June 09, 2004

陪病日記0609

手術後第三天,媽已經可以下床了,靠著背架,可以坐起來,也下過床,因此可以吃一般食物。據說算是恢復挺快的。

一個值得學習的病人範例是斜對面的原住民,在手術房開了12小時,把醫生累壞。但他沒幾天就想出院。爸媽和看護都說聽到他和老婆對唱山歌,到處鼓勵人,十分豁達開朗。

早上背架即送來,看護說那個做背架的老闆「愛錢」,因為一送來就可以拿訂金。而且,她偷偷地跟我說,給媽的主治醫師動手術的病人通通都用背架,隔壁病床的一樣動脊椎變形手術,就不用背架,因為醫師可以拿回扣。

對病人和家屬來說,決定要動手術或住院做重要治療後,對待主治醫生的態度,有點像皈依一個宗教,如果對醫生的話有所質疑,不但醫生會問你為何而來,病人自己也會疑惑為何選這個醫生,所以醫生要求用背架,病人和家屬也不會質疑,畢竟這個領域的知識和權威被壟斷了。尤其是癌症病人,看待醫生更好像看神一樣,直到不管做什麼都無可挽回時,才會徹底幻滅。某大哥夫婦則是例外,她們是我至今看過最有骨氣的病人,要求擁有病人的尊嚴,以及從容面對死亡,連醫生都忍不住問他們是否從國外回來的,得到的答案卻是「正好相反,我們沒在國外待過。」她們都是受傳統教育長大,只在兩岸跑,未完成的願望是身體好起來,去西雙版納煮飯、休養,因為那裡有陽光、純淨的空氣和好水。

或許對待疾病和醫生的態度,是一個人內在的反映,測試一個人的底線和對權威的看法。經歷一段不短時間的「聽病」—聽陪病者談論疾病,以及自己進出醫院的經驗,我實在不覺得醫生有什麼了不起,保持一般態度即可,不需要卑躬屈膝。即使是和信那樣的貴族癌症醫院,醫生都很難預期病人的情形,有的第二天來病房一看,發現病人死了,受的衝擊一樣很大。

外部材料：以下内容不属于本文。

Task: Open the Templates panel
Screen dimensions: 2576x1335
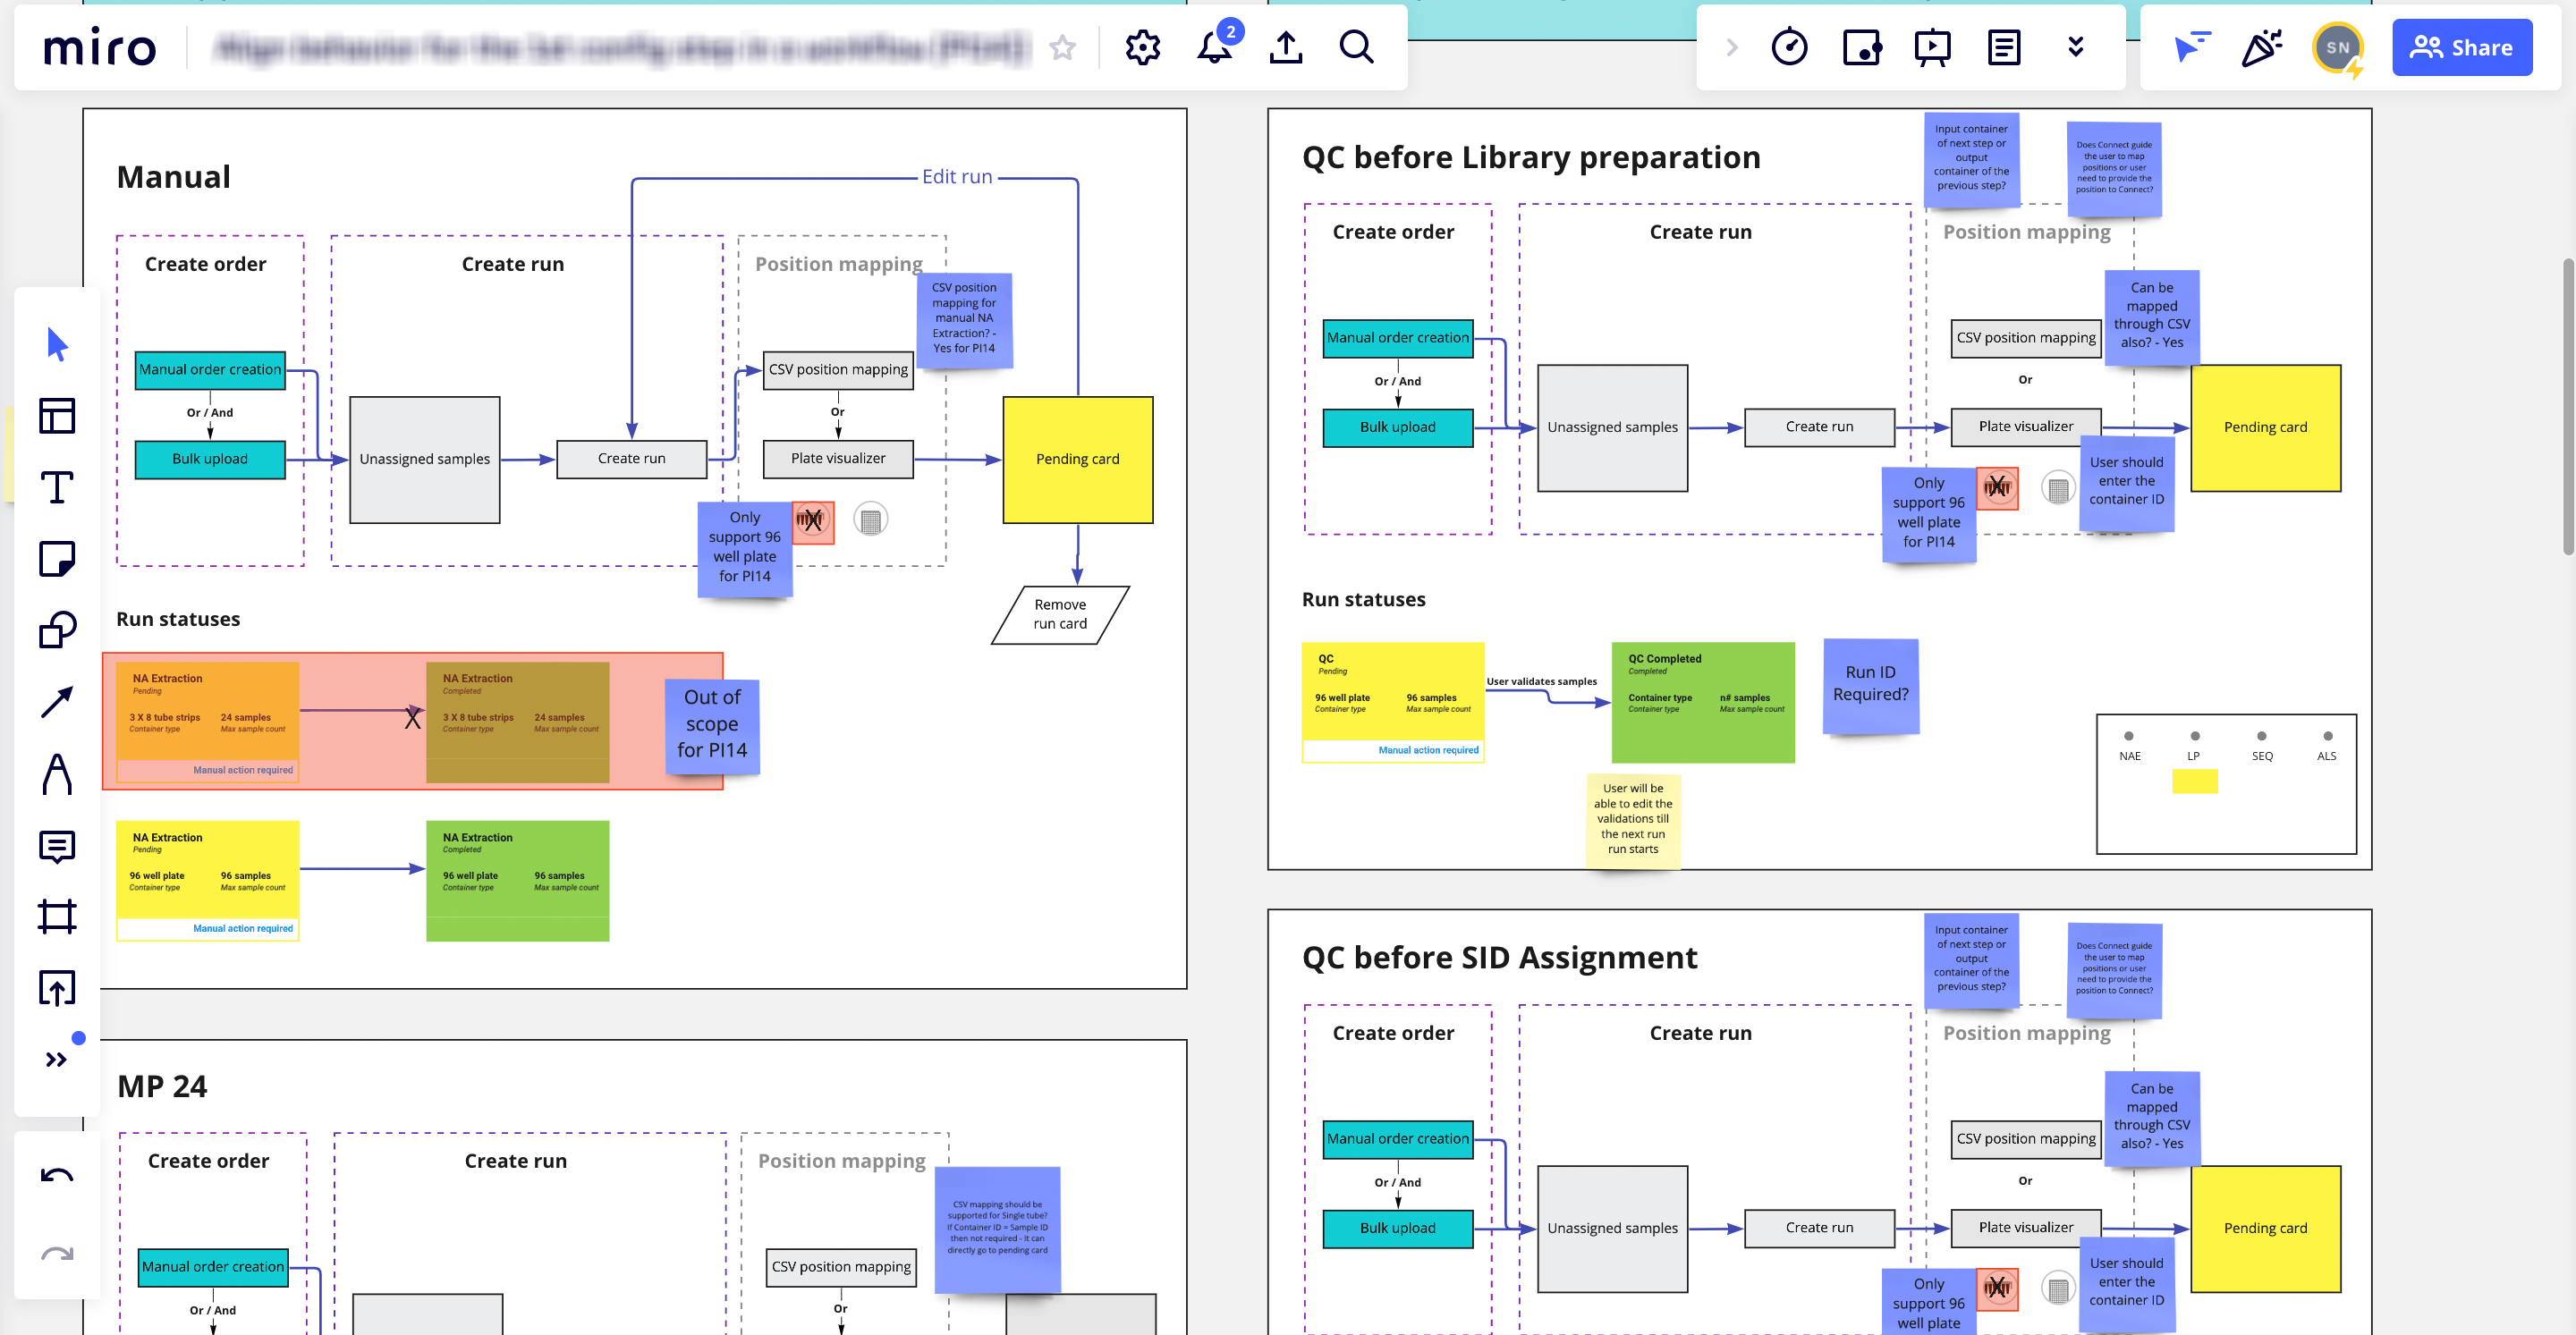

看護的態度倒是迥異於病人和病人的家屬,即使她們都在病人身邊一起經歷這些病痛。媽的看護還偷偷地告訴我,韓毅雄一直想退休,因為骨科沒缺,他退休後,才能讓陳水扁女婿趙建銘進來。以及,千萬別找韓毅雄或蔡清霖開刀,前者太大牌,都不探視病人,後者則是個性不夠謹慎。我不知道她的這些消息怎麼獲得,從她說話的內容和方式,常讓我覺得瑣碎,但這正是面對疾病和醫院的態度。至於她談起其它人看護的情形,常讓我和媽覺得好笑但又悲涼。好比一個開完大腸的老太太,不能下床,沒請教其它人的女兒居然拿了男人用的尿桶在床上讓她方便,在隔壁床的看護便聽到:「腳張開一點!再張開一點!」「我張很開啦!而且很痛!」因為男用的尿桶跟女用本有別,男用的是為那一根所設計,那個病人自然沒辦法對準,她的女兒便只好不斷進進出出拿床單去洗。

或許住院前,要請教的人,不是醫院的服務台,而是那些在醫院進進出出的看護,因為她們的位置和態度,反倒和病人息息相關,即使有的未必有同理心,好比最早隔壁床的看護老是大聲嚷嚷,讓隔壁病房的看護都進來跟她說太大聲了,干擾到其它病人。

隔壁床本來是個失智老人,在病房(不是廁所)拉屎完,喊「阿彌陀佛!」就要爬上床,看護便大叫:「我幫妳擦啦!會臭啦!」吃飯時,她每吃一口就「呸!呸!」讓人聽了都沒胃口。後來我才知道,她因為被欣欣客運的公車撞了,摔到大腦,因此短路,看到兒子有時喊「師兄」。官司至今還沒開打。而她很早即守寡的女兒,照顧她到手臂脫臼,然後兒子又突然出事。後來在那個病床住了兩天的,是一個一歲多的女娃娃,跌倒摔斷腿而住院。她剛去時,我聽到隔壁床不斷傳來童音的軟言軟語,以為是病人的小孩,沒想到走過去一看,是個可愛的小女生,乖乖地躺在床上跟抱著她一起睡的媽媽講話,床上還有玩具,她媽媽說:「沒辦法呀!」小朋友都會依賴玩具的,去哪都要帶著。

至於護士,即使在這種大醫院,通通冷漠的很。而且未必專業,看護忘了怎麼裝背架時,我去找護士來,護士指點一兩下走了之後,我們發現好像她把位置指點的不太對,只好重新調整。